Domino Harvey grew up a privileged and sheltered daughter of English money, eventually becoming a catwalk model before giving up her life of leisure to become a bounty hunter.
Now Model / Bounty Hunter might be a winning combination for a business card, but somehow it never quite works out as much of a movie.
Keira Knightley plays Domino as headstrong, anti-social and driven. When making her informal ‘application’ to join a bounty hunting tandem she reasons that bounty hunters get to be involved in all the action, without the unwelcome repercussions of jail or death.
These words of wisdom combined with Domino’s unique ability to fill a pair of pants (though in truth Knightley could fit into a drinking straw), provides enough mystery for grizzled Ed (Mickey Rourke) and dashing and roguish Choco to take a punt. After all if she doesn’t prove to be any use, at least she’ll look good while she does it.
However Domino throws herself into the dangerous career path with gusto, throwing down when necessary and improvising on the fly, though there is a lap dance sequence that is all too gratuitous.
Of course soon word gets out of this bodacious beauty of a bounty hunter, and it isn’t long before Reality TV comes calling, headed by a producer played by Christopher Walken who wants to ‘tell Domino’s story’.
From this point the wheels pretty much fall off, and excellent director Tony Scott settles for a clumsy rip-off of his own True Romance, with some Natural Born Killers thrown in to dress it up.
The core of the plot involves an armoured car heist that embroils the law, the mafia, petty crims, stoners and the DMV (!) with the action moving between Los Angeles and Las Vegas. However while the action does indeed keep returning back to this plotline, in truth the story is all over the shop, and full of random cutaways and flashbacks than a season of Family Guy.

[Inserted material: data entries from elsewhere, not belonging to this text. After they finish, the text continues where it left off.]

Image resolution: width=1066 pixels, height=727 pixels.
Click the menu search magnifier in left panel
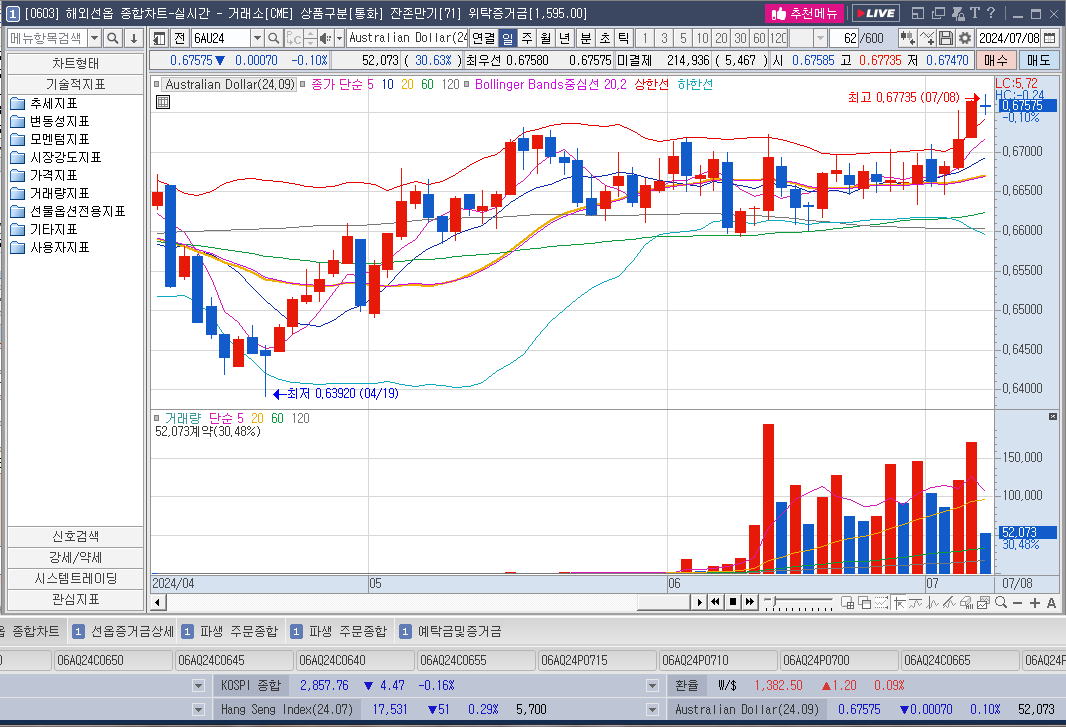click(x=113, y=38)
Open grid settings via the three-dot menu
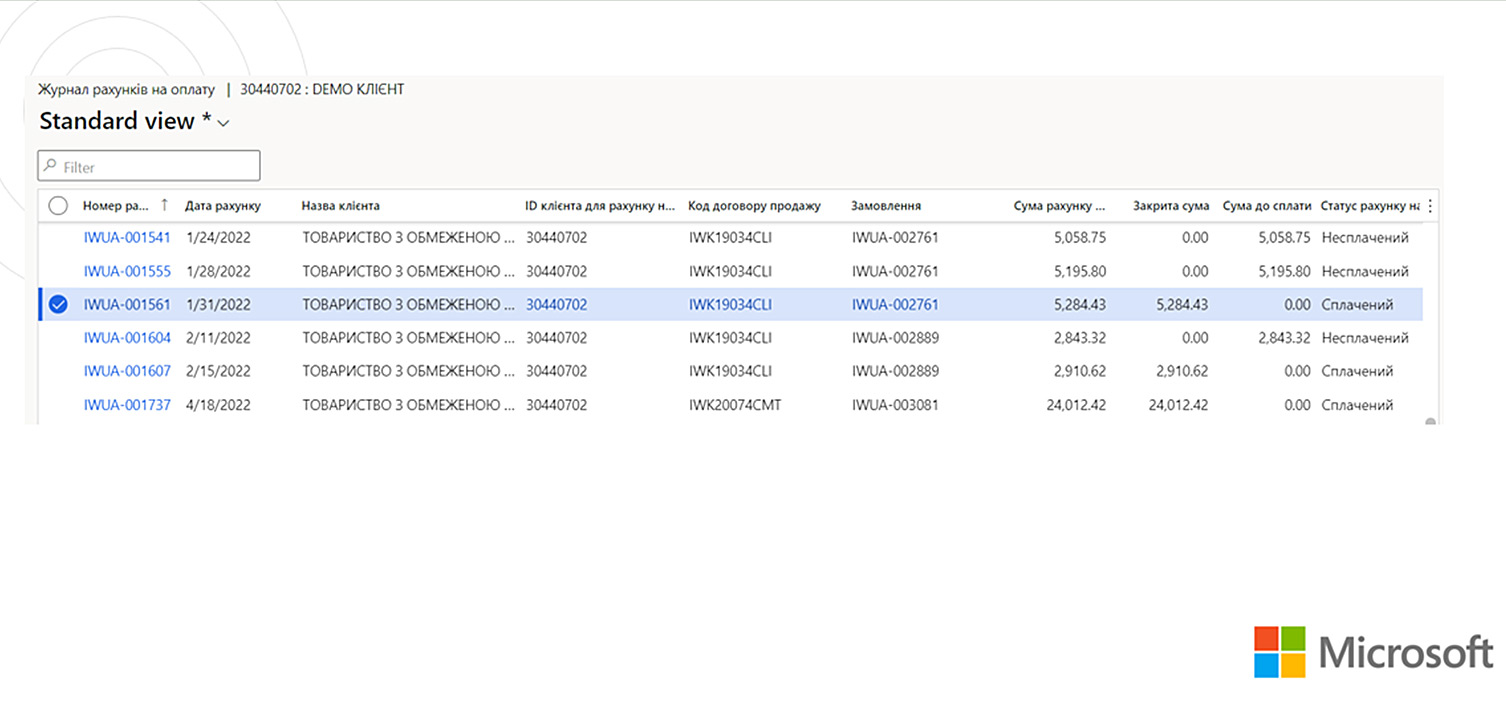This screenshot has height=708, width=1506. 1430,205
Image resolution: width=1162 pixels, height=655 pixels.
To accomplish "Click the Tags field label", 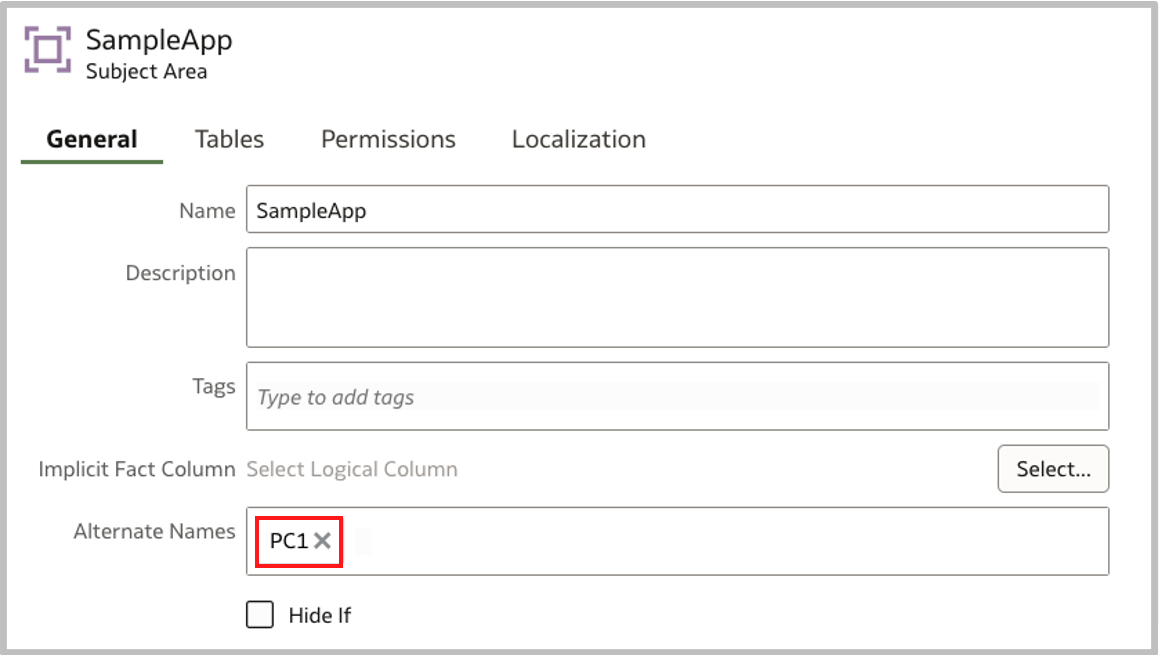I will click(x=213, y=386).
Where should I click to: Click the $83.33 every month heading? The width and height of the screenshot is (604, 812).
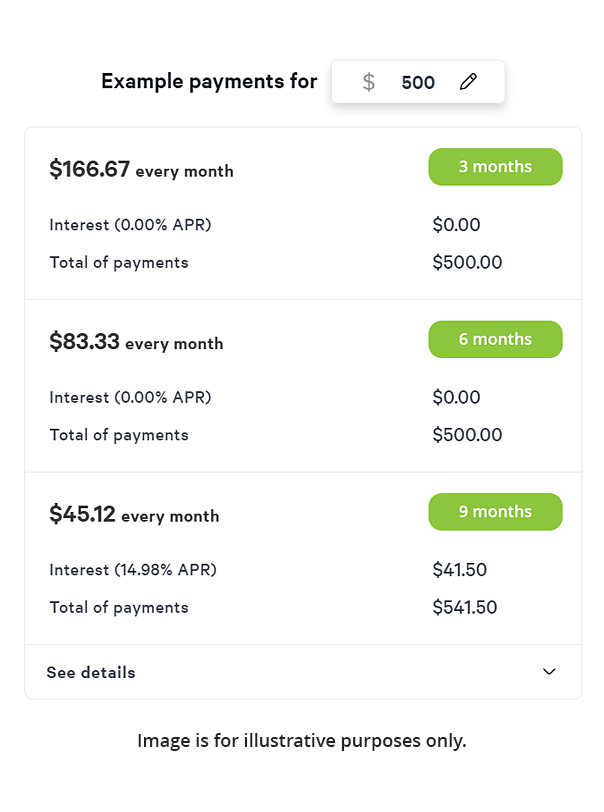tap(136, 342)
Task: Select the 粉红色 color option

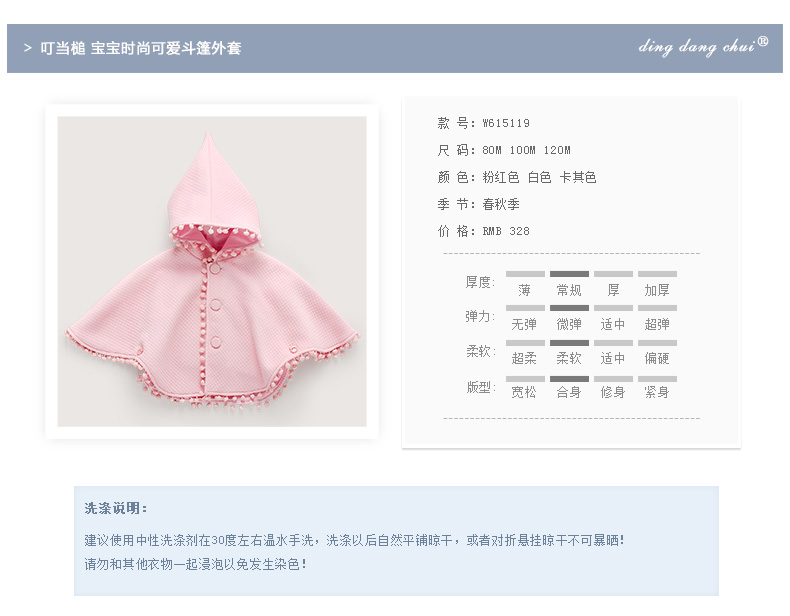Action: click(x=501, y=177)
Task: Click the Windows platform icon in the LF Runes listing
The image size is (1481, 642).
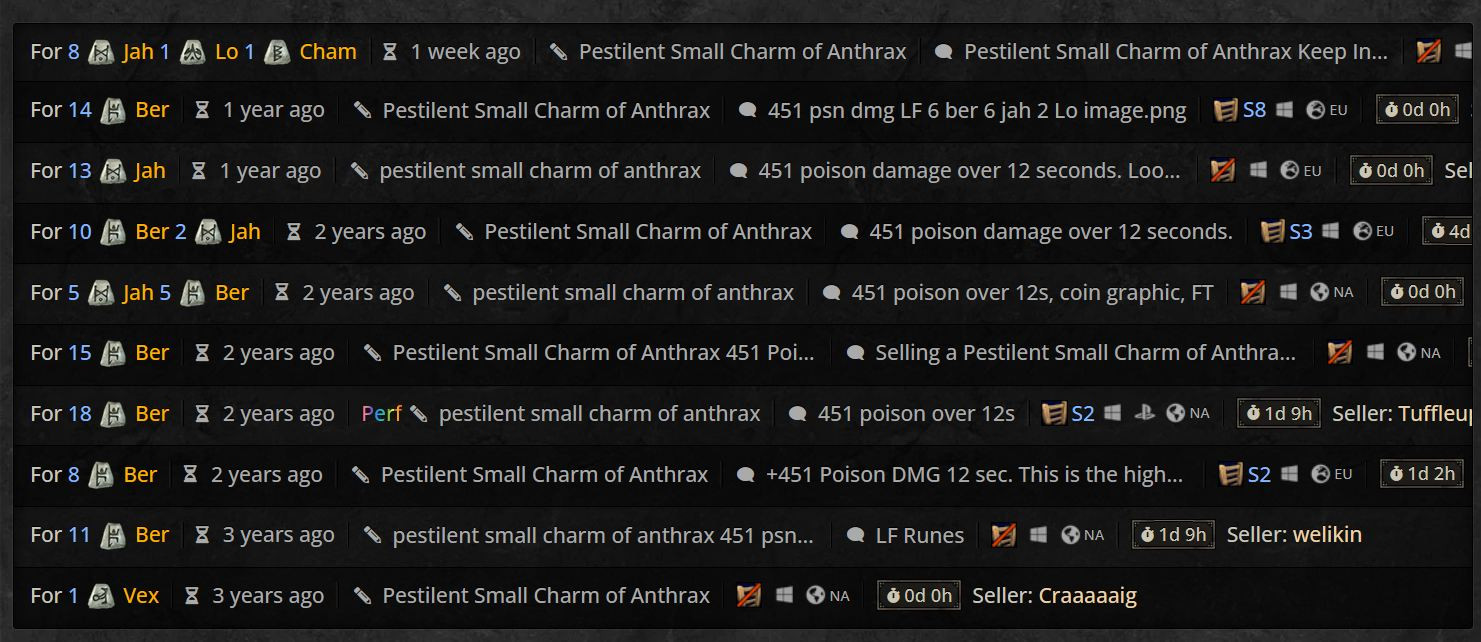Action: pyautogui.click(x=1039, y=535)
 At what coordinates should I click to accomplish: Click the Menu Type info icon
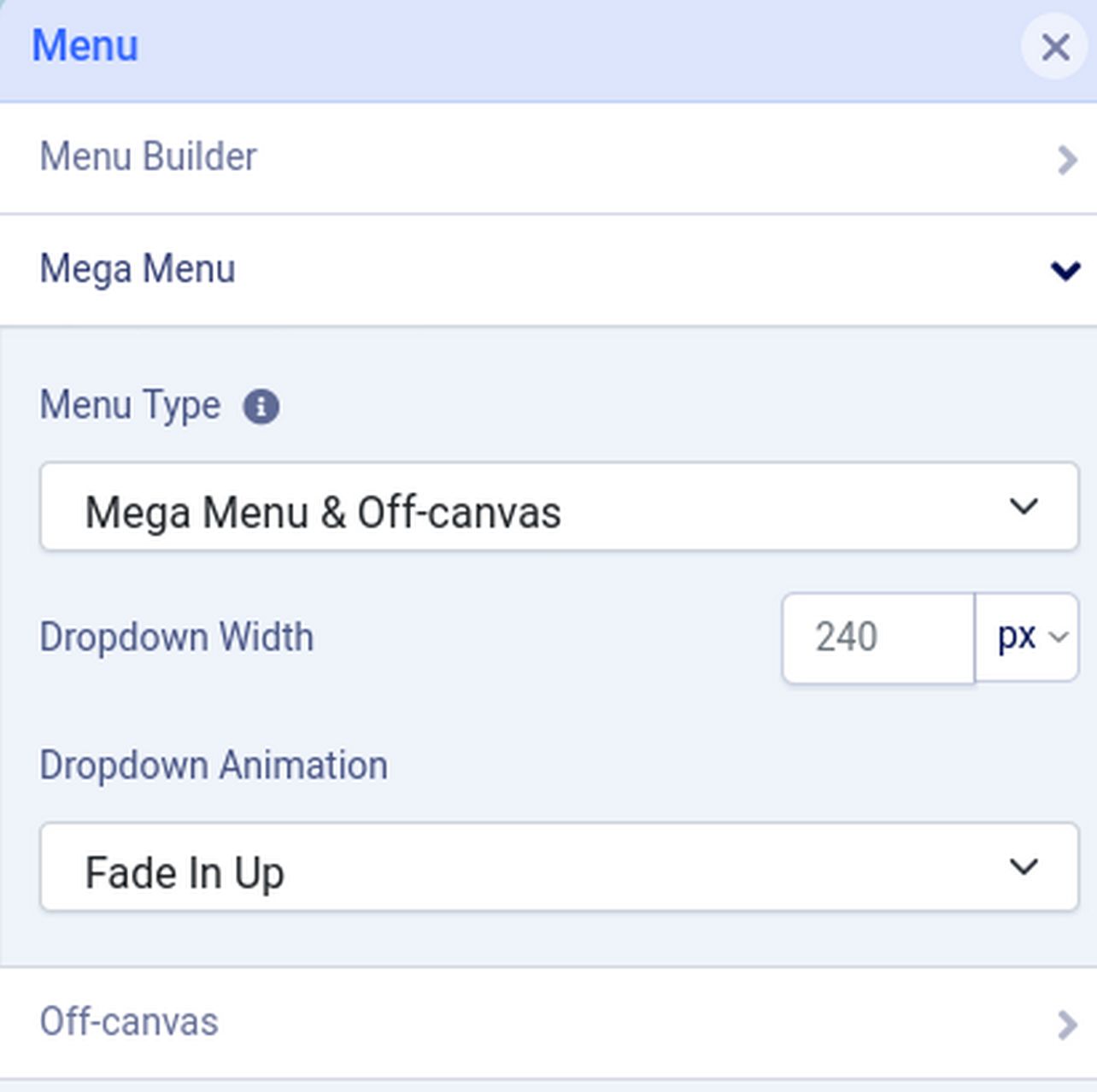261,407
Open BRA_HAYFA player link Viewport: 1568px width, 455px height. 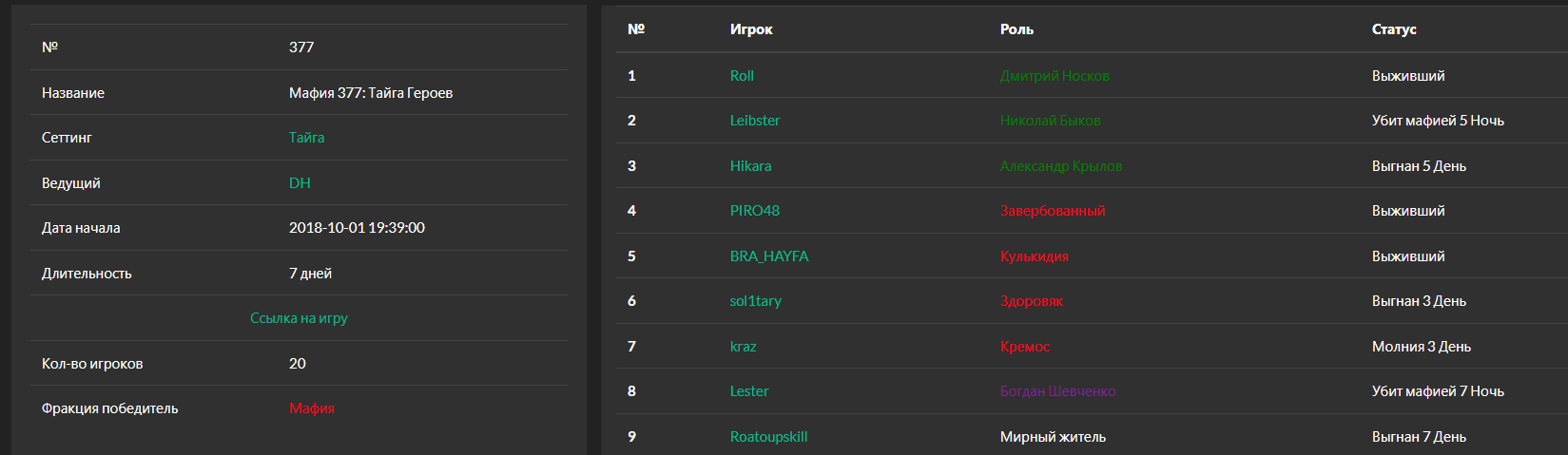click(x=769, y=256)
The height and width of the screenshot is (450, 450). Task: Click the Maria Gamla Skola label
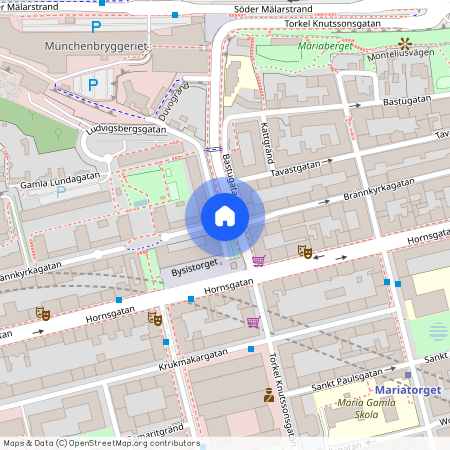[x=366, y=409]
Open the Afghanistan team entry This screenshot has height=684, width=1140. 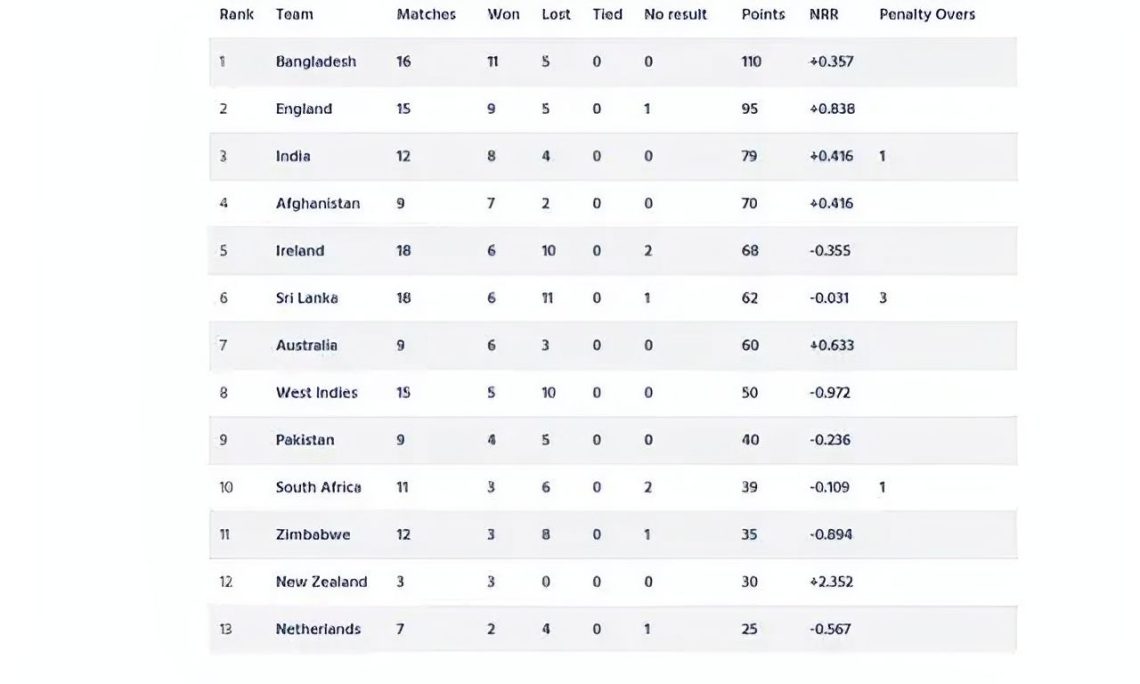pyautogui.click(x=318, y=204)
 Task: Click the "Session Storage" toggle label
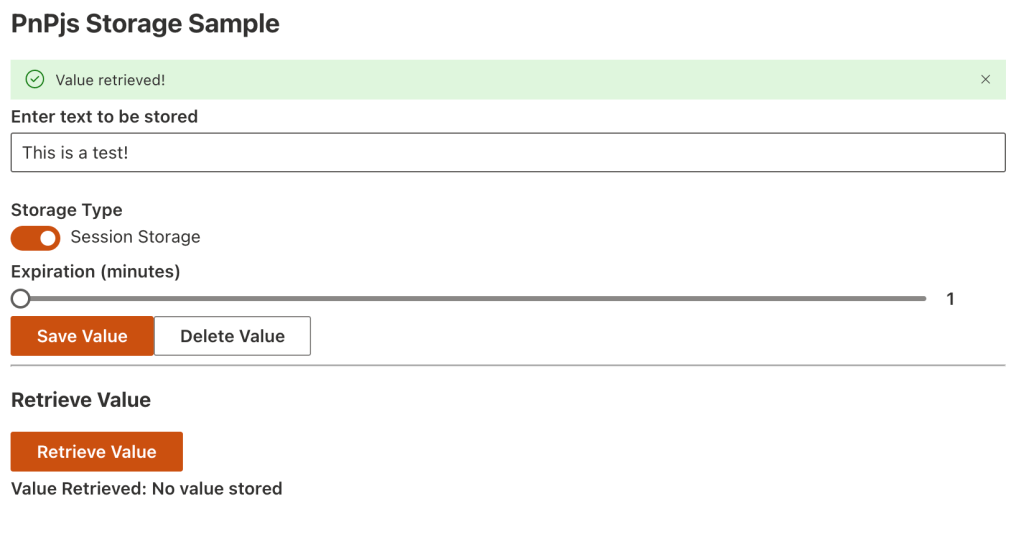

Based upon… well at least upon a real person, with the real Domino Harvey dying just prior to the film’s release, the film is way too long and equally unfocussed, full of aimless apathetic energy (if such a thing exists, Domino invents it). Like a 5 year old boy full of fairy floss it dashes this way and that, making noise and alternately amusing and annoying the viewer. While this is amusing in small doses, at two plus hours it quickly grows aggravating, especially as the film essentially becomes an ever more obvious replica of True Romance.
Unfortunately unlike Domino herself, the movie cannot get away with simply being hot. Quirks and cute stuff can always be forgiven if the subject matter is good looking (especially by guys), but try as it might – and it does – no amount of bling and makeup can cover up this film’s flaws.
Not even the trademark Tony Scott visual tricks and flashy distractions can act as the random lap dance that saves Domino from being a skinny emaciated mess.
Final Rating – 5.5 / 10. Try as it might, this is less ‘Fear and Loathing’ than ‘Flaws and Bloating’.